How Deep.BI collects and stores big data for real-time and historical super fast analytics and AI

The major challenge in big data processing is its storage in a way that allows fast and flexible access and analytics, including real-time.

At Deep.BI we fought this problem using some top-notch technologies like Druid, Kafka & Flink.

How the data is collected and stored

Our Javascript tag collects single interactions on websites and apps, then convert them to JSONs.
See example:

{
  event.type: “page-open”
  timestamp: timestamp,
  user.id.cookie: cookie_id,
  attributeGroup1: {
    attr1: "value",
    attr2: "value"
  }
  attributeGroup2: {
    attr1: "value",
    attr2: "value"
  }
}

Each attribute creates a column in our database (Druid), thus as a result we get the following columns:

event.type, timestamp, user.id.cookie, attributeGroup1.attr1, attributeGroup1.attr2, attributeGroup2.attr1, attributeGroup2.attr2  

Usually, there are ~200 columns per row. Each row represents single event, and each event weights on average 4kB.

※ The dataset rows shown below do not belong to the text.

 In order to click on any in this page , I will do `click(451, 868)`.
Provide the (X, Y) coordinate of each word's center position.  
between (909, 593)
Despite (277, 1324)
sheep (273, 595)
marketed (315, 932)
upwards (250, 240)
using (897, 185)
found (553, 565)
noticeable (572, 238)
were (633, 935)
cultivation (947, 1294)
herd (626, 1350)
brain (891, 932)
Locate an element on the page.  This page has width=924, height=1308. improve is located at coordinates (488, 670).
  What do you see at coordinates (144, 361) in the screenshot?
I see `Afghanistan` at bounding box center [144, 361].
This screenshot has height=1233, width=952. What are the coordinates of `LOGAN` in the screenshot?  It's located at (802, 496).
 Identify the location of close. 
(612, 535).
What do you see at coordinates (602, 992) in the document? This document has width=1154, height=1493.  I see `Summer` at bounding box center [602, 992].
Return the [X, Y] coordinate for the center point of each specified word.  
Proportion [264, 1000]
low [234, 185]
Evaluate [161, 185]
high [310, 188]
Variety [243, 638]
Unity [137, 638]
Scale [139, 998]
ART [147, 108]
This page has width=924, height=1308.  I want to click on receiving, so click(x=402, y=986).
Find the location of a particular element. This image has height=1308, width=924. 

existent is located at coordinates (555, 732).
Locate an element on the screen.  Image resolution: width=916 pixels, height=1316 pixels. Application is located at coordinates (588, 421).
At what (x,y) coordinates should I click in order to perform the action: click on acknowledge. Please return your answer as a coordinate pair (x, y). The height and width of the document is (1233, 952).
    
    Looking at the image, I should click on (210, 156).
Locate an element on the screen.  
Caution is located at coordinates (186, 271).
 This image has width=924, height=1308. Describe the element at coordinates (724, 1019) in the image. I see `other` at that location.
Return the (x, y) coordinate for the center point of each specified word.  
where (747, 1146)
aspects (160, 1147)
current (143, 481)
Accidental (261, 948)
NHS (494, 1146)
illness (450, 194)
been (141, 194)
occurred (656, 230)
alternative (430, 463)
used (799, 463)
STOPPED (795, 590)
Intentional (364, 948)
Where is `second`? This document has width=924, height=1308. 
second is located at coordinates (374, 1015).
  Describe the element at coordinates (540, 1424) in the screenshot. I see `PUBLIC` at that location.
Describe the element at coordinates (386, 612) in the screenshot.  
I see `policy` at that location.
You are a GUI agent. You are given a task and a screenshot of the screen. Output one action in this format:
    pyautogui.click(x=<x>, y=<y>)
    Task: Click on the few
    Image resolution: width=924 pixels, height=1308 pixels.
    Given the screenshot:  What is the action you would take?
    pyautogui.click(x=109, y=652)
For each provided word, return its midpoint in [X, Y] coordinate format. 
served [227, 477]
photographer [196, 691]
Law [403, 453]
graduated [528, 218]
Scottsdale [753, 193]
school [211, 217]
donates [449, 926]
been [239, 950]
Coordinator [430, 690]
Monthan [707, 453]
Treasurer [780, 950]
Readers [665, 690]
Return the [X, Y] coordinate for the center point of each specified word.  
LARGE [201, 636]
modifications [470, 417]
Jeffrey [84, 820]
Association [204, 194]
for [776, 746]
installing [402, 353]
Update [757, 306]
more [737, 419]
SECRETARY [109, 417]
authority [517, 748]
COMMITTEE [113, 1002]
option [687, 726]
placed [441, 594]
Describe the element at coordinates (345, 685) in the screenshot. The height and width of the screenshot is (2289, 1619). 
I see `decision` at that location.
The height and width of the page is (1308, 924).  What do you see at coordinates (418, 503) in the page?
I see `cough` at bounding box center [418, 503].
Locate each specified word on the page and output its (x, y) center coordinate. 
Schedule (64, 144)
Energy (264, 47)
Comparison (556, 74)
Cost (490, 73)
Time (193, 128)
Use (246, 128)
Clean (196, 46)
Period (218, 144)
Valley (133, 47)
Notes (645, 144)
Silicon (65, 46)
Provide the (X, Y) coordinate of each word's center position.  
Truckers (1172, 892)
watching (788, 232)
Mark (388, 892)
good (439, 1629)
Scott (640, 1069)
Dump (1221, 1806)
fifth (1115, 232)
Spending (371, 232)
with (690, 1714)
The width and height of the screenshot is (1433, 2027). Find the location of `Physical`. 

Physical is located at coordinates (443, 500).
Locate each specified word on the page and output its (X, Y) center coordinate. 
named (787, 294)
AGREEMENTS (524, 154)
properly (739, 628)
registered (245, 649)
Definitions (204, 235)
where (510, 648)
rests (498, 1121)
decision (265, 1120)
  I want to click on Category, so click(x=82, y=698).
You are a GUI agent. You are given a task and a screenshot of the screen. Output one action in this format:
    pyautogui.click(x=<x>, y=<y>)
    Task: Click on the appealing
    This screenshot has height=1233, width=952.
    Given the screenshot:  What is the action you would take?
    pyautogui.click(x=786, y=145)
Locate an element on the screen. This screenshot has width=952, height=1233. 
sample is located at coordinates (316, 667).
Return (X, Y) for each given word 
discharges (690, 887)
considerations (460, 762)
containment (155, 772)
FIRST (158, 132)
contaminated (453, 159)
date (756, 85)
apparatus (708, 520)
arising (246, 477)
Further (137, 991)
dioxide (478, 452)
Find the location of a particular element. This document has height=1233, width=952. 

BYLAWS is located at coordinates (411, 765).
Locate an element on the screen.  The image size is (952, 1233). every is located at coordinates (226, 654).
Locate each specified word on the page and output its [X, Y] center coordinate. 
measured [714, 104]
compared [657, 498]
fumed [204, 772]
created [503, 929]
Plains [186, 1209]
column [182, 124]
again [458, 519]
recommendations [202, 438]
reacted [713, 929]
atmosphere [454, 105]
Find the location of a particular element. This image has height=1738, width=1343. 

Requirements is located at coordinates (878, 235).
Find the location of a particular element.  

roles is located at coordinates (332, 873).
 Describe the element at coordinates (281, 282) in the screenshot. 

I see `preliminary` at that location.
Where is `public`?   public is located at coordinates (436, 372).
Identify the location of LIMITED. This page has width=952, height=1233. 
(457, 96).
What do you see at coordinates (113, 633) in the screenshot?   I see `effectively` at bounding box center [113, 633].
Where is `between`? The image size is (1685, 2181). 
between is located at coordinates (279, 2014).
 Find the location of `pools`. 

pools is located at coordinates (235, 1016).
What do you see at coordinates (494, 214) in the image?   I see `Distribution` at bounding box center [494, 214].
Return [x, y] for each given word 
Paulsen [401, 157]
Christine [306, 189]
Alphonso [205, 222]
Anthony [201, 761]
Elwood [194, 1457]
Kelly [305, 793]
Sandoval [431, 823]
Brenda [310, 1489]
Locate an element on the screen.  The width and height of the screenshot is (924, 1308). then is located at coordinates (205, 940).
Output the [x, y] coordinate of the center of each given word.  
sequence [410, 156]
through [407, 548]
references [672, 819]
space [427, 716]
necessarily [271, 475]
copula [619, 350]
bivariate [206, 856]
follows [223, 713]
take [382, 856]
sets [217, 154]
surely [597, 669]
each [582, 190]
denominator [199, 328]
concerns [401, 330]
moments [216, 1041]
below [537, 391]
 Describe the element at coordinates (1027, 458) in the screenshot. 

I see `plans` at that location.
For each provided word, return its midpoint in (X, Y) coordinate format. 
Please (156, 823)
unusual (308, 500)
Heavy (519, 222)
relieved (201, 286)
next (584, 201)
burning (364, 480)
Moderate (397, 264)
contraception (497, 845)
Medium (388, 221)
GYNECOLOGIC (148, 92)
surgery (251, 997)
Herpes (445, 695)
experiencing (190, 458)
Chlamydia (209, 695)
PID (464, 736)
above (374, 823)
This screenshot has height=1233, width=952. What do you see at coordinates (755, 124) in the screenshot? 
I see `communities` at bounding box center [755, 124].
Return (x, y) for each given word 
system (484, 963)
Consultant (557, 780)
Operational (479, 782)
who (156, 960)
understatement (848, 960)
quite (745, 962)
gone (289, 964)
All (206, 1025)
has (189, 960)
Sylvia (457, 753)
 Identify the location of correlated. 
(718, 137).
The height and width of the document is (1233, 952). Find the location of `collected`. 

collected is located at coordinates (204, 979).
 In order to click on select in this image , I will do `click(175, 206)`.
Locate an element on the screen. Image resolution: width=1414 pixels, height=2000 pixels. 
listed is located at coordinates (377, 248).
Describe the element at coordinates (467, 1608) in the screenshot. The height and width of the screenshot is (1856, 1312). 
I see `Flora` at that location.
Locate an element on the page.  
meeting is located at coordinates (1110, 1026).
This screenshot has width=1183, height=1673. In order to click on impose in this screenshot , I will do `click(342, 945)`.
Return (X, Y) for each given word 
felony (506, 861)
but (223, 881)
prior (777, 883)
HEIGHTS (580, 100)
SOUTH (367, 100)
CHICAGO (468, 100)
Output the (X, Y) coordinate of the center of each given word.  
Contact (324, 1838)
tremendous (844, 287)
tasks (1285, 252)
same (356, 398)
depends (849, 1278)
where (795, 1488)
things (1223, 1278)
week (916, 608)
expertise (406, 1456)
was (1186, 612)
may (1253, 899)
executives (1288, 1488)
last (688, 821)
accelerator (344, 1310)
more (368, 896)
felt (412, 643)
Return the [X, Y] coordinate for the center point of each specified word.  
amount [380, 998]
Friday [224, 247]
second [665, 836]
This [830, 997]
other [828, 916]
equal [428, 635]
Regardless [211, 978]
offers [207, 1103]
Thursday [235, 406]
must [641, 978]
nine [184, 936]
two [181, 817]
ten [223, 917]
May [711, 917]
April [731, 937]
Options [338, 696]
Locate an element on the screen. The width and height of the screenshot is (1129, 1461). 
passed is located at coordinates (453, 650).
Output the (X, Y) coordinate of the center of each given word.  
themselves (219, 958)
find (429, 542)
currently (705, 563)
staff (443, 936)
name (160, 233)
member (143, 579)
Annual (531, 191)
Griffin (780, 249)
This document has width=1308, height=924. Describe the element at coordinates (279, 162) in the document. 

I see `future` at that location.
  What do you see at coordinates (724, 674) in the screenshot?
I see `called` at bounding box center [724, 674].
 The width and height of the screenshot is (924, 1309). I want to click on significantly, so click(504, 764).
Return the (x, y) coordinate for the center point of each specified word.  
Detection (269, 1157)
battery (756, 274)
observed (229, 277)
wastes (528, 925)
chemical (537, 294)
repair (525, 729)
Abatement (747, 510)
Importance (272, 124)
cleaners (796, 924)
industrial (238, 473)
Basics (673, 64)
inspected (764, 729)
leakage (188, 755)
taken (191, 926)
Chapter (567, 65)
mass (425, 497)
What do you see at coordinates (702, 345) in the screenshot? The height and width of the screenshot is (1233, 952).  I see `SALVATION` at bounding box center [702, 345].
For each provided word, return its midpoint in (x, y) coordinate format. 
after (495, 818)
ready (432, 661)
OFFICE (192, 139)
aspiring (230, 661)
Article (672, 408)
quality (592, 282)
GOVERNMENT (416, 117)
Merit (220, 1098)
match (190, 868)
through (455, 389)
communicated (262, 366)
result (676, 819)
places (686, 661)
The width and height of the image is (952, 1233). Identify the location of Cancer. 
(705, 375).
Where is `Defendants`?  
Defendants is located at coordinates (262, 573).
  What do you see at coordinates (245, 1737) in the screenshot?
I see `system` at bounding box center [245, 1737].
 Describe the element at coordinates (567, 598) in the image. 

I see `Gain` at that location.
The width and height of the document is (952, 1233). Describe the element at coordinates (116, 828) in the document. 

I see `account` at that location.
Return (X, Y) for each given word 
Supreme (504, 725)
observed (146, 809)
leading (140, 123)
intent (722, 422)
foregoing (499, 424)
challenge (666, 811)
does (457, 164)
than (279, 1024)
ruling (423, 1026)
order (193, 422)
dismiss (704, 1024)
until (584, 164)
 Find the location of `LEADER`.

These columns and rows are stored in Druid in its native, binary format, segmented by time. Each segment consists of events from a certain time range. Worth noting is, that data are compressed per column. The algorithm compresses data 40-100 times. So, 1TB of raw data is stored as 10-40GB. In this way we can provide real-time data exploration, analytics and access on huge data sets.

How you can use this data

We provide visual data exploration and dashboard creation and sharing tools. Also, you have an access to our API.
People often ask about access to their "raw data" stored at Deep.BI.

Considering raw data usage you should have in mind a way you want to analyze it.

First, you can reverse this compression mechanism and extract raw JSONs - this is often not optimal.

Usually people want to extract some specific information from the data around users. For example for machine learning purposes you may want to extract such data mart:

[userid, attr1, attr2, …, attrN, metric1, metric2, …, metricN, label]

Example:

[UUID1, deviceModel, country, …, emailDomain, numberOfVisits[N], visitedSectionX[0,1], …, timeSpent[X], purchased[0,1]]

In this ML scenario you would use Deep.BI platform for feature engineering: extraction of attributes and creating synthetic features from metrics.

To do this you don’t actually need raw Druid segments, neither raw JSON files. You just need to create Deep.BI API queries and you’ll get CSVs with that kind of “raw data”.